WORK TO BE COMPLETED - Copy the lines below word for word, from the first line through the one containing "x-axis-tick-label: 16Q3 is", both ends included.

+ + + +

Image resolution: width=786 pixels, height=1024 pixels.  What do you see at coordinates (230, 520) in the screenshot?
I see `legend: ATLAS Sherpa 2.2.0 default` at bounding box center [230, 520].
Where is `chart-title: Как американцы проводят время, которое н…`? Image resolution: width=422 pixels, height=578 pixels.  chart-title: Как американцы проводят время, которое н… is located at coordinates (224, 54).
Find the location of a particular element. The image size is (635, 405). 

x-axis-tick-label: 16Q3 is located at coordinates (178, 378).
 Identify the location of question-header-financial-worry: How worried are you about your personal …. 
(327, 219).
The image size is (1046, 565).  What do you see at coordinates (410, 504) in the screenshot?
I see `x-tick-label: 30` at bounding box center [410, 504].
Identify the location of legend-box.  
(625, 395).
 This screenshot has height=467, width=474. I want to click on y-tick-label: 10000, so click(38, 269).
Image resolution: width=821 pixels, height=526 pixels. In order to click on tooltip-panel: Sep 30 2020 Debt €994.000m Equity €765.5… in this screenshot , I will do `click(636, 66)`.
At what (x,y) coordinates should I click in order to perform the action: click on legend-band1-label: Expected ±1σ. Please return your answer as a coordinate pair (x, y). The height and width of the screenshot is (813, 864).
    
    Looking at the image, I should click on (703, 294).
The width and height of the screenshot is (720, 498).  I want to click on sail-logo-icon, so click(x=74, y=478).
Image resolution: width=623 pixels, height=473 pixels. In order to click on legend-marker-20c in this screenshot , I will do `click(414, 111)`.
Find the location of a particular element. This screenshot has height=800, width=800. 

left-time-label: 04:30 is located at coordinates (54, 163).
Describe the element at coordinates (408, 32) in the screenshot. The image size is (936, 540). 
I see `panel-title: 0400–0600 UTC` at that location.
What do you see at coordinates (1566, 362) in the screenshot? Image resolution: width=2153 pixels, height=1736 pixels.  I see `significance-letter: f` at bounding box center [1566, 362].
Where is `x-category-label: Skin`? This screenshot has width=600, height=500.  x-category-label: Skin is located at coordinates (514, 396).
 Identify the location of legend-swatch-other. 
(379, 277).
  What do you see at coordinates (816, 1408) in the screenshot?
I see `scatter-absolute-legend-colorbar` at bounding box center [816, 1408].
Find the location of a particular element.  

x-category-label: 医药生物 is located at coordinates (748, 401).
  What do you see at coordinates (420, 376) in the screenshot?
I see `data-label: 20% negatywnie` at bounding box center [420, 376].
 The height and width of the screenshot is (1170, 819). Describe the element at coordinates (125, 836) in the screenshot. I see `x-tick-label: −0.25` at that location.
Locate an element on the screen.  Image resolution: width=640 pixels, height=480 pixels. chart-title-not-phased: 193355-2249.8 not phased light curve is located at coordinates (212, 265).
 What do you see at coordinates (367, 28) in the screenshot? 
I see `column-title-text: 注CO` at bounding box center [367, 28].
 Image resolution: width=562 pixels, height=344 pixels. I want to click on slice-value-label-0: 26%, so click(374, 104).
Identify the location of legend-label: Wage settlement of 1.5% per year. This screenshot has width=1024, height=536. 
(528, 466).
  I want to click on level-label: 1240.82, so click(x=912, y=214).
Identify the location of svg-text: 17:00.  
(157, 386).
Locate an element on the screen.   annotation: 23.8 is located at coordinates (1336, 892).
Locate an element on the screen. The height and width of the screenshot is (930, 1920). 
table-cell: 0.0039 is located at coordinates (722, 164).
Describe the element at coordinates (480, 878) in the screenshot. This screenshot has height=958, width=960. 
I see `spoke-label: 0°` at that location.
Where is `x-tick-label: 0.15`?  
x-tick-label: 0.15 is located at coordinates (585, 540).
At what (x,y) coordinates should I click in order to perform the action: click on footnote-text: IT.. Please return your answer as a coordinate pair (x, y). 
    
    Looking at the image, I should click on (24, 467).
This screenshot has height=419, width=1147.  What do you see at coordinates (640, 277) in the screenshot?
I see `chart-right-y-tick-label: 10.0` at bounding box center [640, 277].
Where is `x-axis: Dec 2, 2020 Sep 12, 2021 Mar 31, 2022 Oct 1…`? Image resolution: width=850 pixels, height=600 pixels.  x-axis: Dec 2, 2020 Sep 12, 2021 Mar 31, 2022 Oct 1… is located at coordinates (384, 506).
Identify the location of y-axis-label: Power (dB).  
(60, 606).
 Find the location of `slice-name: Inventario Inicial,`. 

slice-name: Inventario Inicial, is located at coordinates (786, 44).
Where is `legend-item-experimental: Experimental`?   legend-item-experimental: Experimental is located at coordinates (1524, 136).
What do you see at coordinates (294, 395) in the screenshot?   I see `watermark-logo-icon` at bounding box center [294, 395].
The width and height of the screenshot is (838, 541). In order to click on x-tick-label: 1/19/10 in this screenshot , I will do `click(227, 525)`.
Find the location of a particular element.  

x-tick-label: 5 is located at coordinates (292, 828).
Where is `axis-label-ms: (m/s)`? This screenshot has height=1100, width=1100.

+ + + +

RESPONSE TO THE TASK -
Image resolution: width=786 pixels, height=1024 pixels.  What do you see at coordinates (230, 520) in the screenshot?
I see `legend: ATLAS Sherpa 2.2.0 default` at bounding box center [230, 520].
Where is `chart-title: Как американцы проводят время, которое н…`? Image resolution: width=422 pixels, height=578 pixels.  chart-title: Как американцы проводят время, которое н… is located at coordinates (224, 54).
Find the location of a particular element. The image size is (635, 405). 

x-axis-tick-label: 16Q3 is located at coordinates (178, 378).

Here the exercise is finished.